The second half of the 20th century began with women athletes recognised around the world and with a stable organisation.  In 1951, however, when Ross and Norris McWhirter attempted to put together a history of women’s performances they commented that in comparison to men’s athletics “the sport is ill-documented and strange decisions, oversights, and lapses concerning records tend to be the rule rather than the exception”.  Within three years this proved to be of historic and academic interest only, as women rewrote every world record.

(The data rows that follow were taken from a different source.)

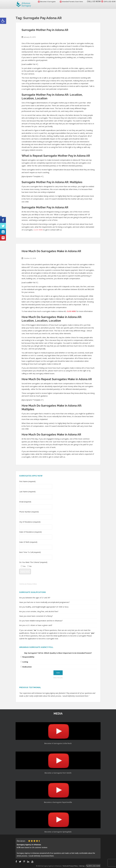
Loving (25, 662)
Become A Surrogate (44, 2)
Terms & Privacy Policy (28, 584)
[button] (3, 21)
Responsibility (28, 657)
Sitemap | (86, 866)
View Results (58, 678)
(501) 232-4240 (108, 1)
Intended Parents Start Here (68, 2)
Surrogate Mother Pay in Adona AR (45, 30)
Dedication (27, 667)
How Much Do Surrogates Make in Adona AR (51, 251)
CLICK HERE (38, 230)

The photograph of Paula Radcliffe was kindly provided by Mark Shearman

 

1950–1974.

The Old Taboos Crumble.  In this period, the old taboos on women running endurance events slowly began to crumble.  In 1960, the 800m returned to the Olympic Programme, and in 1969 the 1500m was included in the European Championships, the first major championship to stage the event.  In 1974 the 3000m was added to the international list of events, and in 1970 the Road Runners Club of America organised the first championship Marathon for women.  Other events were reconsidered too.  In 1968 the 80m Hurdles was deemed too great a concession to the fact that women tend to be shorter than men, and the event was replaced with the 100m Hurdles.  In the Pentathlon new scoring tables were introduced in 1954 and 1971.  The 4x400m Relay was added to the world record list in 1969, and the 400m Hurdles in 1974.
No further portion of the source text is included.